TASK DETAILS => From the line with "Click the 4 Dec 2025 date label" to the line with "Task: Open the Effect Color dropdown", retype every line exactly, including those two, and leave out the rest of the data below.

[Collected data]

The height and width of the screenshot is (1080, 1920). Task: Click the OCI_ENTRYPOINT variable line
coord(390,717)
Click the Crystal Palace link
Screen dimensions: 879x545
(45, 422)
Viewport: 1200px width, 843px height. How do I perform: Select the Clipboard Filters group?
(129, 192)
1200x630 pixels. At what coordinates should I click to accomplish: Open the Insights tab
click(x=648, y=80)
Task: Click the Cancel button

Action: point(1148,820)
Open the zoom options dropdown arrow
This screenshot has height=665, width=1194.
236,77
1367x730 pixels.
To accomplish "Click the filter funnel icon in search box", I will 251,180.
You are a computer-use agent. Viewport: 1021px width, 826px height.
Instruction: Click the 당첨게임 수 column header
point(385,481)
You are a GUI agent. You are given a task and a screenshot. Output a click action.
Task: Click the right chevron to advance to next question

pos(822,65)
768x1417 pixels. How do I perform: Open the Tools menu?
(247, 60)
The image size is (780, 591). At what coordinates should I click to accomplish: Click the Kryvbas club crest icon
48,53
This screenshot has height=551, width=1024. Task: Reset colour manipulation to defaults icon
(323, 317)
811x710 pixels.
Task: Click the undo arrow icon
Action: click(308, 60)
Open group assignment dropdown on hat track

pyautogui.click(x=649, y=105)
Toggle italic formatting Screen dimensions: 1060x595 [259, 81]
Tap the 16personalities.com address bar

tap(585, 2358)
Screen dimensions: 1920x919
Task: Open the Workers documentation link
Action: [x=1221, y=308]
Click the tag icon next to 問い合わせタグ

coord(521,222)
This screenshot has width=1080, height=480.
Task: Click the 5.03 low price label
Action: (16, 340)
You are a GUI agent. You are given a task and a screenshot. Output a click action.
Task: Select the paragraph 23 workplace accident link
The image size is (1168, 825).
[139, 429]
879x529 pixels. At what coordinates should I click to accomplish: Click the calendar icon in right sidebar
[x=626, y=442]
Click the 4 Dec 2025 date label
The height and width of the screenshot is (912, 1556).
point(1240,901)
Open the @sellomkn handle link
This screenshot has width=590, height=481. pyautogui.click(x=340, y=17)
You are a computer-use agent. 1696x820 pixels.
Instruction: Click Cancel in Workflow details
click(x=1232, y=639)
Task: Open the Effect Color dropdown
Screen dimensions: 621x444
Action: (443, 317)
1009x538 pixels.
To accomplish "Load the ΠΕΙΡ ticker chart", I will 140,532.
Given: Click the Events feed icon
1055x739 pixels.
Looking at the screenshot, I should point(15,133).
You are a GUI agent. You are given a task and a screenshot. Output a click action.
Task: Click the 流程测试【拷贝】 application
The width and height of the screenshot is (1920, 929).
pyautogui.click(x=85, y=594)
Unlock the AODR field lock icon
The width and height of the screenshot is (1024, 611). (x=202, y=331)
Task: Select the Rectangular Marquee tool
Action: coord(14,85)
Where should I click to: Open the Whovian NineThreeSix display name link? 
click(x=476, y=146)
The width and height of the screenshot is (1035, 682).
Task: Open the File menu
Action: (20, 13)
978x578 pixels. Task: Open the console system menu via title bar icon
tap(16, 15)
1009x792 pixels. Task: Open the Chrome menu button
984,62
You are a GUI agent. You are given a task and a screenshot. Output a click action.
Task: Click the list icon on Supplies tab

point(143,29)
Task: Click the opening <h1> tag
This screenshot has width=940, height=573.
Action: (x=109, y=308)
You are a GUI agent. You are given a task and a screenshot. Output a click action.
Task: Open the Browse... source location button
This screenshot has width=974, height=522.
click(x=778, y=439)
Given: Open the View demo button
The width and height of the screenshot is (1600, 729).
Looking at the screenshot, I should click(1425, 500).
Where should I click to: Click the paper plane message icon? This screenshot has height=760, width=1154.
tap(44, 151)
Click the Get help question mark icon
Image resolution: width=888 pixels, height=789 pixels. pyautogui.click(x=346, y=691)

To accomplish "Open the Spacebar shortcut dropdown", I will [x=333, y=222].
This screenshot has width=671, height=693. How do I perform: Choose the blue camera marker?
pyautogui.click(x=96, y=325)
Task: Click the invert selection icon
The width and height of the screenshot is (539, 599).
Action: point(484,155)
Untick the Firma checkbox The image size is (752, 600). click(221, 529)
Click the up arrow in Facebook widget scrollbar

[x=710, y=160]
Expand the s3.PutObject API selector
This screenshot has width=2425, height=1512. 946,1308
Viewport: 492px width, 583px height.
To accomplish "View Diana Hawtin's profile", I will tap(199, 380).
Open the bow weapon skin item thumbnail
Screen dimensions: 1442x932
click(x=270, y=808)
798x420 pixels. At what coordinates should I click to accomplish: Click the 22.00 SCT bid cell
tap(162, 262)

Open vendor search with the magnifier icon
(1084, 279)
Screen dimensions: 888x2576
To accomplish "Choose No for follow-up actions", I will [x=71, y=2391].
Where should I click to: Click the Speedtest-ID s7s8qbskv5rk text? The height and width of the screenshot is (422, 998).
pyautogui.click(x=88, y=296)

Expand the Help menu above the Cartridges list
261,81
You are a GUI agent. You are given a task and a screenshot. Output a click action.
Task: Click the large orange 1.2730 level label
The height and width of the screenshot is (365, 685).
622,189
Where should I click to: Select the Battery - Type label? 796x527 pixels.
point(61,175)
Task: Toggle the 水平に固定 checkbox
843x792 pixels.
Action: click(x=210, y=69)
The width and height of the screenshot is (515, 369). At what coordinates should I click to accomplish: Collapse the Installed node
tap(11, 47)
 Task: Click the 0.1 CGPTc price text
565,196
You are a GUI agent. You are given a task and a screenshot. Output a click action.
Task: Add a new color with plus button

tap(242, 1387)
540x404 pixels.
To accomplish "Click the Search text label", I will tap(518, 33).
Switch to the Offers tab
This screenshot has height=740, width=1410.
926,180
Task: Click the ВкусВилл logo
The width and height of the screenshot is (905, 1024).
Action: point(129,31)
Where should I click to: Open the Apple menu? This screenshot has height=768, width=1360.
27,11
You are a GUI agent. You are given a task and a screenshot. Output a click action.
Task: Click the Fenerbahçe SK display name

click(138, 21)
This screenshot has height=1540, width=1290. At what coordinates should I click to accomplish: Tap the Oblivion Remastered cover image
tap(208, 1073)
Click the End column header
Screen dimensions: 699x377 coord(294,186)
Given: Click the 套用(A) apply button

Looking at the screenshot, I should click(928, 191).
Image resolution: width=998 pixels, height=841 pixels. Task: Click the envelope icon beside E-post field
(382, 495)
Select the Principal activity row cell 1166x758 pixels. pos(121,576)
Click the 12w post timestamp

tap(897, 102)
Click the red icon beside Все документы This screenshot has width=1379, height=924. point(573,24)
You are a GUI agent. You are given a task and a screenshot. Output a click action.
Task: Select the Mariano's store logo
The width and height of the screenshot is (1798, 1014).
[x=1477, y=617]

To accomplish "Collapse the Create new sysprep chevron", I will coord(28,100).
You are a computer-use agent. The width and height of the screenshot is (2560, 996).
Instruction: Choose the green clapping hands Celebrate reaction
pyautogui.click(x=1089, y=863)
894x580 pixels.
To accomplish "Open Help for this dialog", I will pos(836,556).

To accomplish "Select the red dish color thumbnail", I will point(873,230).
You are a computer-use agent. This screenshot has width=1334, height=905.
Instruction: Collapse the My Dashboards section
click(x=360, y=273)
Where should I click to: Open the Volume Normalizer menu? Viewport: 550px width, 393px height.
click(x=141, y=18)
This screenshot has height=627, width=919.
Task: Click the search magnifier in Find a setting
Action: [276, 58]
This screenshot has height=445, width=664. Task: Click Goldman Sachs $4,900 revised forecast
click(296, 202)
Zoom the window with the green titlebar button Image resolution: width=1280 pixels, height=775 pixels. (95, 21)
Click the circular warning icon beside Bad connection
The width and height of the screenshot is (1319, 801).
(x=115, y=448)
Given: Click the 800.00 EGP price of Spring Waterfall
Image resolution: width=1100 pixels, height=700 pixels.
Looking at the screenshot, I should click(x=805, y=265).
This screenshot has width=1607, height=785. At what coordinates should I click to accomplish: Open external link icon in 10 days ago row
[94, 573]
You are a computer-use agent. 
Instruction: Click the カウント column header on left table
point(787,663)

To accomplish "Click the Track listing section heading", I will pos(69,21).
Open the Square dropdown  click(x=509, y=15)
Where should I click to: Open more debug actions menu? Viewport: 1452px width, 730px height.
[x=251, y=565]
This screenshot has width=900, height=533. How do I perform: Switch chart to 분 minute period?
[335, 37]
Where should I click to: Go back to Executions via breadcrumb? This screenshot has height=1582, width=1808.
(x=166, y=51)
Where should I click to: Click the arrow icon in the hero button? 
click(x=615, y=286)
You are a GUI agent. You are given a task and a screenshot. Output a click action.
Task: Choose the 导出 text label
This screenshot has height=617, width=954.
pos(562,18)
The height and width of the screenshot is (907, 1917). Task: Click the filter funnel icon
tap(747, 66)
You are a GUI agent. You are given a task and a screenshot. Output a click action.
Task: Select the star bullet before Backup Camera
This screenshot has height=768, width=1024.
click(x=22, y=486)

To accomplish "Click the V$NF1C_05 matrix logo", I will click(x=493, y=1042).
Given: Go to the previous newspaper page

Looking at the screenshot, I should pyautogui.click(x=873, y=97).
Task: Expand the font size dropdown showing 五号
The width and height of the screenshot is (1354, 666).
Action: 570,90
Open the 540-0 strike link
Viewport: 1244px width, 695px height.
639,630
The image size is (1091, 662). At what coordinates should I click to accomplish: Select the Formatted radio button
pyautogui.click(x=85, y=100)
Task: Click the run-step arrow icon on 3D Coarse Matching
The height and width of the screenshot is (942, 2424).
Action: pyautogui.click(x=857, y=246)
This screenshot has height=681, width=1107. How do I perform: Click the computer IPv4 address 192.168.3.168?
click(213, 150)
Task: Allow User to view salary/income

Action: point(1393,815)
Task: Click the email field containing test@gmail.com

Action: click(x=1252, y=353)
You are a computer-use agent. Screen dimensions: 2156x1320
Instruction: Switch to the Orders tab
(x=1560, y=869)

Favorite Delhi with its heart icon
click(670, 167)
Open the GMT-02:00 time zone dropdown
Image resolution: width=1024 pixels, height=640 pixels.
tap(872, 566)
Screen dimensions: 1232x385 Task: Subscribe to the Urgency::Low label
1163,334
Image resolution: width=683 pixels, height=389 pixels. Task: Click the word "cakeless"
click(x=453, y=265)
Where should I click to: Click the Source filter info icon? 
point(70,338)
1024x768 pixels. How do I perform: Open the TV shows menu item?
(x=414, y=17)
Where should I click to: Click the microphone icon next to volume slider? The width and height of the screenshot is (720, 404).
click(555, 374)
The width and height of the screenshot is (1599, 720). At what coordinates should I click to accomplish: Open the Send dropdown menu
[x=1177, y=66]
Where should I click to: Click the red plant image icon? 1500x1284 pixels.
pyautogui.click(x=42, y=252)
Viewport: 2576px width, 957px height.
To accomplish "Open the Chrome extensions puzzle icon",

EXERCISE RESULT =>
Click the 4 Dec 2025 date label
The height and width of the screenshot is (912, 1556).
point(1240,901)
Open the @sellomkn handle link
This screenshot has width=590, height=481. pyautogui.click(x=340, y=17)
You are a computer-use agent. 1696x820 pixels.
Instruction: Click Cancel in Workflow details
click(x=1232, y=639)
Task: Open the Effect Color dropdown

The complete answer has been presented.